– Э-э, – обреченно махнул рукой птичник. – Думаете, батюшка, он Бога боится? Как бы не так. Нехристь, одно слово. Картежник, ети его мать…
При этом определении иеромонах невольно вздрогнул, заторопил друзей:
– Леш, Сереж, я уже окончательно изжарился в этом пекле. Пошли, что ли?
Они вышли на аллею, за спиной лязгнула калитка, а Геннадий все продолжал говорить, деловито насупясь:
– Так, мужики, кто завтра кормит Яшку? У меня послезавтра престольный праздник, Ильин день.

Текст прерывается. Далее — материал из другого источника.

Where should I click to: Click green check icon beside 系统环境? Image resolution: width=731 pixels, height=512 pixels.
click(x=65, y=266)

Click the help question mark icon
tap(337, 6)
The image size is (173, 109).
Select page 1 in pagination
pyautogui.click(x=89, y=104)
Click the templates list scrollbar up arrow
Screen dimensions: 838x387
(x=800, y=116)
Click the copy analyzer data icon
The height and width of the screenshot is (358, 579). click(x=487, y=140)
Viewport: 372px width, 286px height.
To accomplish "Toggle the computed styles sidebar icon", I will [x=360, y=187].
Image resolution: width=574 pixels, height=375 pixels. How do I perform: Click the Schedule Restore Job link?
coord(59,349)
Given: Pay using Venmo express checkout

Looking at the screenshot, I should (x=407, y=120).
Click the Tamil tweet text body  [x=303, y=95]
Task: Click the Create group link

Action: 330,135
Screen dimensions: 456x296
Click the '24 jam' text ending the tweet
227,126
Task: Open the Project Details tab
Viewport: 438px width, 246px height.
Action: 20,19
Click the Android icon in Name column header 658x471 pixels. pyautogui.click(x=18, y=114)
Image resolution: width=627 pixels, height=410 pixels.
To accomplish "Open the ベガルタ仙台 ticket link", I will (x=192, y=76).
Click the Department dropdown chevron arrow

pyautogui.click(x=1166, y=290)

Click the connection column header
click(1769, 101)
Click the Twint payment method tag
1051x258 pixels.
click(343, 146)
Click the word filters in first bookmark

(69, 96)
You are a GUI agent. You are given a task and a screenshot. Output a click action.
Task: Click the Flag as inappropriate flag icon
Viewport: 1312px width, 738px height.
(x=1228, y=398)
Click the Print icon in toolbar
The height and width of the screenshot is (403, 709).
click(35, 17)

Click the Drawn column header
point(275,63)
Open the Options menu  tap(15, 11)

Мне готовиться надо, дел невпроворот…
«Говорить о чем угодно, лишь бы свернуть с этой проклятой карточной темы!» – ожесточенно думал иеромонах.
– А я… – Сергей прерывисто вздохнул. – Завтра должно окончательно решиться насчет выставки.
– В Венеции? – отстраненно спросил Алексей; он думал о своем, и думки эти были одновременно и тревожными, и радостными.
– Ну да… Соберется, понимаете ли, компетентная комиссия…
В голосе Сергея слышался неприкрытый сарказм.
– Да что тут гадать, я могу прийти, – очнулся Алексей. – Закончу в два и сразу сюда. Через Абрамыча, само собой.
– Ну, тогда, слава Богу, все в порядке. Но с Яшкой все равно надо как-то решать. Не сможем же мы постоянно, каждый день сюда мотаться. Даже если по одному.
Сергей подмигнул иеромонаху:
– Готов держать пари, что завтра Леха придет к Яшке не один.
Геннадий отреагировал на шутку весьма серьезно:
– Леша, я надеюсь, венчаться вы будете в моей церкви?
– Да хватит вам, прекратите! – смущенно выкрикнул Алексей.
Настоятель храма Ильи Пророка лукаво усмехнулся:
– Ах, раб Божий Алексий… Как же ты «любосластными недугами погубил ума красоту»!
– Что-что?
– Это цитата из канона Андрея Критского, а не что-что, – с напускной суровостью ответствовал отец Герман.
Алексей испытывал странное облегчение оттого, что разговор скатился на шутливую околоцерковную стезю. Он, кардиолог, бывший в своей короткой практике свидетелем множества мучительных смертей, тушевался как мальчик, если речь заходила о его личных сердечных делах. …Подобно тому, как Алексею были неприятны разговоры о его взаимоотношениях с Надеждой, так иеромонаху Герману претили всякие упоминания о карточной игре. Слишком уж роковую роль сыграли пресловутые «карты-картишки» в судьбе его родителей.
Если бы испитой раздатчик корма, никчемный, опустившийся человек, не произнес по адресу директора Пряслова емкого определения «картежник», то иеромонах Герман, в миру – Геннадий, не стал бы торопить друзей, и они проторчали бы в вольере пеликана Яшки еще как минимум полчаса. И тогда их жизнь продолжала бы идти своим чередом, со всеми, так сказать, радостями и горестями.